Ferritin was previously described as an acute phase factor as well as an indicator of dysregulation of the immune system in COVID-19 patients. Moreover, its role was underlined in the cytokine storm process. Ferritin was found to moderate the expression not only of the pro-inflammatory but also the anti-inflammatory cytokines. Moreover, Marcinkiewicz et al. suggested that interleukin (IL)-6, along with other cytokines, drives an acute phase response that elevates serum ferritin [55]. In the study performed by Carubbi et al. higher ferritin levels as well as D-dimer levels were linked to severity of pulmonary involvement but not associated with the outcome [56]. They speculated on the role of ferritin in pathogenesis of lung damage but underlined the need for further research supplemented with radiological analysis. Moreover, different studies reported higher ferritin levels in patients with pulmonary embolism caused by COVID-19 compared to non-pulmonary embolism patients [57, 58]. In this study patients with severe COVID-19 complicated with pulmonary embolism were analyzed.
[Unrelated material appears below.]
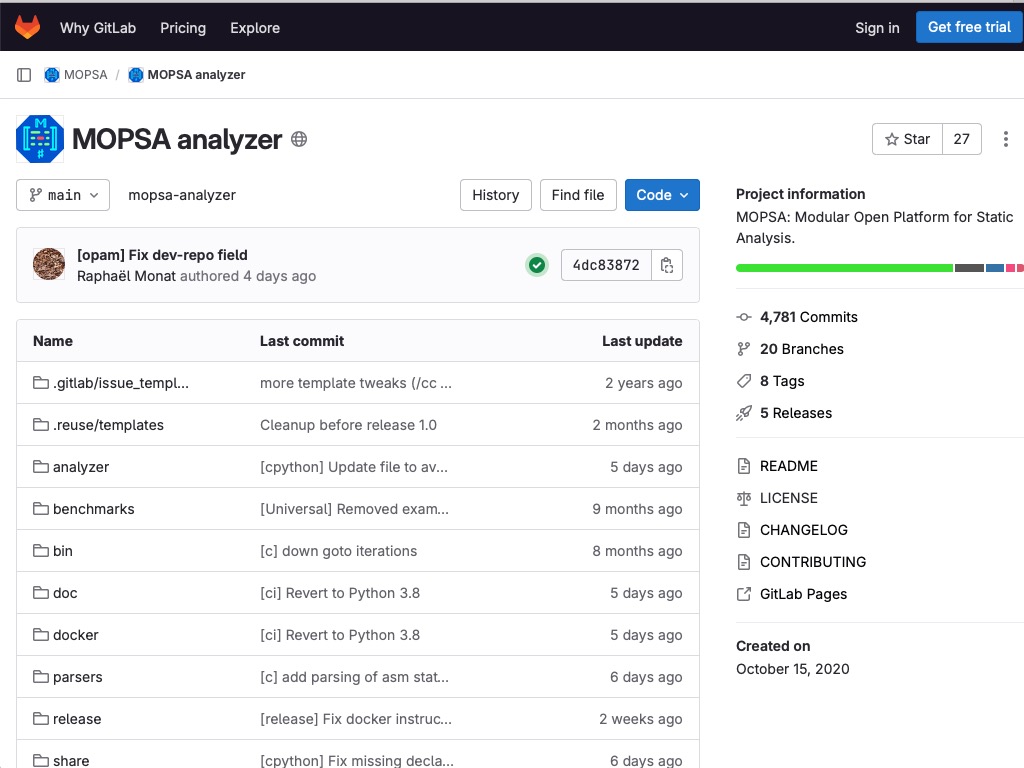Open the branches icon beside 20 Branches
This screenshot has height=768, width=1024.
tap(743, 349)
Based on the lung volume involved, assessed in the HR CT scan, two groups were distinguished. Interestingly, contrary to the previously mentioned study, the first group with lung volume involvement < 50% turned out to have higher ferritin (p = 0.000008) and D-dimer (p = 0.036) levels compared to the second group (Table 4).
Table 4
In the study performed by Mulder et al. no associations were observed for higher D-dimer, higher CRP or higher ferritin concentration and clinical pulmonary thromboembolism. However, they observed a lower ferritin concentration, in patients with, compared to those without, clinical pulmonary thromboembolism [59]. Contrary to those results, in this study elevated levels of each parameter were observed; however, those parameter were higher in the second group.
Conclusions
The study demonstrated that elevated levels of several inflammatory and thrombotic parameters such as ferritin, D-dimer, CRP as well as hemoglobin do not correlate with the degree of lung tissue involvement in the computed tomography image. The study compared patients with a known thrombotic pulmonary event. The study did not compare the ferritin levels in patients with pulmonary tissue involvement in the group with and without known pulmonary embolism. This area of research should be deepened in view of the role of ferritin as a predictor of pulmonary embolism.